Los que intentamos escribir tenemos que esforzarnos un poquitín más, claro. Un escritor debería ser una combinación perfecta de sentido común y de desparrame. Sentido común para crear situaciones verosímiles que los lectores puedan creerse y desparrame para empujar la realidad. Un narrador tiene la obligación de empujar la realidad, a veces lo hace hacia el pasado y a veces hacia el futuro. Se llama imaginación.

Por ejemplo: me embargan el coche -un vehículo familiar, destartalado, abollado, cubierto de rayadas y viejísimo, pero que funciona de maravilla la mayor parte del tiempo- por no pagar las multas. Por alguna estúpida razón, yo pensaba que si no pagabas las multas, te las descontaban de la cuenta bancaria y listo. Pues no. Al parecer, las multas se tienen que pagar. Activamente. En fin. Pues bien, el ayuntamiento me embarga el coche y yo, lo primero que hago, es imaginarme a Ada Colau al volante de mi viejo bólido, con las ventanillas bajadas y el flequillo al viento.

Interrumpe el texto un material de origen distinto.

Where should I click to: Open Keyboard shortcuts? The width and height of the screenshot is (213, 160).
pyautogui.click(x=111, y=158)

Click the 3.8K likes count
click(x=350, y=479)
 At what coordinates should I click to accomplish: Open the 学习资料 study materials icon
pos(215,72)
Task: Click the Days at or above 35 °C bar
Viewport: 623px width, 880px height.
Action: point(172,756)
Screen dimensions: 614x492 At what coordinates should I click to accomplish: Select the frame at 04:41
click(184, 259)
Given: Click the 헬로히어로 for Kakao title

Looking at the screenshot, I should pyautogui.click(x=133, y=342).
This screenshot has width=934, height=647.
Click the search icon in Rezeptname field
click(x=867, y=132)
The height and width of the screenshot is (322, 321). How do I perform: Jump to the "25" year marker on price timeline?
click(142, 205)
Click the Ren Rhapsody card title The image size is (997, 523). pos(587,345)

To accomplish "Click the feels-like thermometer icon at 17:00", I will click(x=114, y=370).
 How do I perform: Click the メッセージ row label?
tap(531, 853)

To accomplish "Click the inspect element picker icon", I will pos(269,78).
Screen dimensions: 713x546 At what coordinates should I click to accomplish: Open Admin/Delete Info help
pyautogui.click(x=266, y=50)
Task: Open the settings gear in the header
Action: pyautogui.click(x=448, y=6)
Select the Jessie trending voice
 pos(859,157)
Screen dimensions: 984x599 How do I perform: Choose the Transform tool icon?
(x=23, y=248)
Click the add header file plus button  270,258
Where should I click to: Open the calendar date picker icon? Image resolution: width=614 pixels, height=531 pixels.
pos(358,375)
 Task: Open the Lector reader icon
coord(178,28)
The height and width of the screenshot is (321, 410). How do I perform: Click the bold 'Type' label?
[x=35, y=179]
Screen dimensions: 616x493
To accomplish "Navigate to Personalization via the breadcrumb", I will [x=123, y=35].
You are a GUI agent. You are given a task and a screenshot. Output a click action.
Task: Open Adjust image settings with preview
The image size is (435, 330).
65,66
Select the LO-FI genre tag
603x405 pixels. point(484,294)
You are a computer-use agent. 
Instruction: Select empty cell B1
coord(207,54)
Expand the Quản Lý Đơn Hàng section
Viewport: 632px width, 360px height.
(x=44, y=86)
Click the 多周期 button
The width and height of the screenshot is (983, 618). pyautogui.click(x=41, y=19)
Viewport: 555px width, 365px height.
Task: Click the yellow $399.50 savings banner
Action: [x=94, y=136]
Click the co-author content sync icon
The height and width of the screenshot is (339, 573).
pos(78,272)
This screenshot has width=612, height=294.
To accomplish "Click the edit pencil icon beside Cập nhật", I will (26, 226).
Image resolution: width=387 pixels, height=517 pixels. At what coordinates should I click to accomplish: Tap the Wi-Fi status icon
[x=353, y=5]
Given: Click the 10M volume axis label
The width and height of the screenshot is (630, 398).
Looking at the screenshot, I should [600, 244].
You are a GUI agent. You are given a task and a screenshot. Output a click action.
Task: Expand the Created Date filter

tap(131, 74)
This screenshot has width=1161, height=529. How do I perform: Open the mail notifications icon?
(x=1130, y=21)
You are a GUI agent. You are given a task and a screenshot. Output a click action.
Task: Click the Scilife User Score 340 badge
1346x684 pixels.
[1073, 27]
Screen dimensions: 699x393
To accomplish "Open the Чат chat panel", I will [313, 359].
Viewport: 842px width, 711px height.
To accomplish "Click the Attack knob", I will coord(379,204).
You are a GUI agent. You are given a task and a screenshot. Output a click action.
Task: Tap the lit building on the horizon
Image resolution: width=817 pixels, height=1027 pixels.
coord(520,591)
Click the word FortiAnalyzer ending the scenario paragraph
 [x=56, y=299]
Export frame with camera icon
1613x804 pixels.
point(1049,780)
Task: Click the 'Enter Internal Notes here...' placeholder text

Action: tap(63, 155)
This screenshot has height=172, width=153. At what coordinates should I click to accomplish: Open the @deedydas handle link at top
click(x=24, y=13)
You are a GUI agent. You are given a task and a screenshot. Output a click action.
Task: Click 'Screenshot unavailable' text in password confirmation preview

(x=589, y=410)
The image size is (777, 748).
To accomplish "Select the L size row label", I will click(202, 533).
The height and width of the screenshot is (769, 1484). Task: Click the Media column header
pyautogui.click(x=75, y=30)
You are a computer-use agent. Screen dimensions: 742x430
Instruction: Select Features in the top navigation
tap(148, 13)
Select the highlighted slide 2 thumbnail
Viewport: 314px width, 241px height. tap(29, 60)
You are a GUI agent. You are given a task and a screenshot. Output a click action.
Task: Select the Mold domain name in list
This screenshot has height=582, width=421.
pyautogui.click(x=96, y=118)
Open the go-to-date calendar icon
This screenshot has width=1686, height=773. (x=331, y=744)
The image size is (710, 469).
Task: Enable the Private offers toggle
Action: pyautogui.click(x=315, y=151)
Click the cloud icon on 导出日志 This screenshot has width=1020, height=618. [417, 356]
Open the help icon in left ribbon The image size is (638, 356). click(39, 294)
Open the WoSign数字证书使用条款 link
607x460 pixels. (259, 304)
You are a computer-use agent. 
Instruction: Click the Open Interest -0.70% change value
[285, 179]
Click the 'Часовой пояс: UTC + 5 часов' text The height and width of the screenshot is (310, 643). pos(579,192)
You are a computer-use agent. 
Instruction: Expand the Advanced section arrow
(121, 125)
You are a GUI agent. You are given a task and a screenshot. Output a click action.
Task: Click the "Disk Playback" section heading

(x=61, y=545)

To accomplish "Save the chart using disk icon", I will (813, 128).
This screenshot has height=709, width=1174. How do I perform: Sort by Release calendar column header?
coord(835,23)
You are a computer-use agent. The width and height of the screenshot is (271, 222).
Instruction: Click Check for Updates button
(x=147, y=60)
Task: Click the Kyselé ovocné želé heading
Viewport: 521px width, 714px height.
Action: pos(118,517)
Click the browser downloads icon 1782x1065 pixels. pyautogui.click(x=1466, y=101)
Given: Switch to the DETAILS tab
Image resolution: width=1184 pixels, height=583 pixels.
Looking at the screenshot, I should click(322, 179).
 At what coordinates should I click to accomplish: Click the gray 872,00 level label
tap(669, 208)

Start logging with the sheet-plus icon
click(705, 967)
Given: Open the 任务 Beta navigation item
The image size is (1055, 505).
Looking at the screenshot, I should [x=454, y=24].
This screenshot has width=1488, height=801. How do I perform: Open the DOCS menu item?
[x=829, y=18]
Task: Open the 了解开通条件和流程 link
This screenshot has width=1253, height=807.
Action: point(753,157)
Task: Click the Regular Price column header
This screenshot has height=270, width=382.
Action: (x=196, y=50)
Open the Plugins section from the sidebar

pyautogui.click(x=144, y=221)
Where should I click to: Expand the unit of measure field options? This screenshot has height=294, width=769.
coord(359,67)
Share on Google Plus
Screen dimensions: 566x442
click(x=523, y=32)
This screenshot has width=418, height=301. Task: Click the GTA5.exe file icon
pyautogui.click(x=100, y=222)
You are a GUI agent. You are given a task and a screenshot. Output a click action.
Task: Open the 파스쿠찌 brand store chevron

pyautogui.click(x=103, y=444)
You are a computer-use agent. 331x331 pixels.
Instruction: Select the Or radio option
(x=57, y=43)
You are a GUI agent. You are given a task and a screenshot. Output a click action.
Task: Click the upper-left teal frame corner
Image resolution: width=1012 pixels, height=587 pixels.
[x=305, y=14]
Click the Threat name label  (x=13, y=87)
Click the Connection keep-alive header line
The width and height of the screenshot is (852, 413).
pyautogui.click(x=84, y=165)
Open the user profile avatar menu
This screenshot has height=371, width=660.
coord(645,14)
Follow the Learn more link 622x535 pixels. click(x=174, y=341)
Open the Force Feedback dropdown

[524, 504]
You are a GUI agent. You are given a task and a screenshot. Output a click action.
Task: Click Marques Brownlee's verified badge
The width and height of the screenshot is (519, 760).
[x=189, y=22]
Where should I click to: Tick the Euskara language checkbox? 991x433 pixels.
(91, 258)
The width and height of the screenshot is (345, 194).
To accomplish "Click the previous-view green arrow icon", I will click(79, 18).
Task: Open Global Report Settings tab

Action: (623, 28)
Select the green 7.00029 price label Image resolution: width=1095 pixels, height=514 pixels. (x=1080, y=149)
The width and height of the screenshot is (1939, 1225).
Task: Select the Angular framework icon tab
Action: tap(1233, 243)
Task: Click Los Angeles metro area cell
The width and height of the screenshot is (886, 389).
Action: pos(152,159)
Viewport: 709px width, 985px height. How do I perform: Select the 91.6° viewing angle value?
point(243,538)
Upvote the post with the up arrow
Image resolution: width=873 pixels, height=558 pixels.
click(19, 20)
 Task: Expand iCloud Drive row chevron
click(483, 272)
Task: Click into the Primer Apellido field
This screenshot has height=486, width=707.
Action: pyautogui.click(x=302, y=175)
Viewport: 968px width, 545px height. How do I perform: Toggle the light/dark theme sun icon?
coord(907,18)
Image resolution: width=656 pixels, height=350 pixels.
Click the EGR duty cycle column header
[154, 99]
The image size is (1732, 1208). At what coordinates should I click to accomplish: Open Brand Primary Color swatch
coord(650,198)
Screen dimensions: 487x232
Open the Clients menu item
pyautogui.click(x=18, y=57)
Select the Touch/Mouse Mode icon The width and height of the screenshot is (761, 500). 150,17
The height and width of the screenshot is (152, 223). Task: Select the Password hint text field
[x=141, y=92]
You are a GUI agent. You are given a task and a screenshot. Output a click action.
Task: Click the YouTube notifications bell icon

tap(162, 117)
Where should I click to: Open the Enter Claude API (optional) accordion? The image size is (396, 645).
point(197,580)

O conozco a un tipo atractivo o inteligente o divertido, e inmediatamente me imagino qué tipo de zapatos me pondría para salir con él. No soy en absoluto fetichista pero siempre relaciono los zapatos con los hombres: hay hombres de tacón, hombres de zapato plano, hombres que te elevan, hombres que (sin querer) te aplastan, hombres que (sin querer o queriendo) te hacen perder el equilibrio y mis favoritos: hombres con los que desde el principio te imaginas descalza y con las uñas pintadas de rojo.

O veo el fantástico documental 'Amy' sobre la vida de la cantante Amy Whinehouse e imagino de qué modo yo -o cualquier otro adulto mínimamente responsable y sensible- la hubiésemos podido ayudar si la hubiésemos conocido.

O leo una noticia sobre alguna enfermedad rara y al momento empieza a dolerme la cabeza y me pongo a redactar mentalmente la carta de despedida -emotiva pero contenida, llena de sensatez, sabiduría y esperanza- que les escribiré a mis hijos desde mi lecho de muerte.

LAS CARENCIAS DE LA VIDA

Después, claro, nada de eso ocurre: Ada Colau solo va en metro o en vehículos ecológicos, el desconocido no me hace ni caso, nunca conocí a Amy y la terrible enfermedad mortal se me cura con un vaso de vino o dos. Por suerte ahí están las novelas para solucionar las carencias de la vida.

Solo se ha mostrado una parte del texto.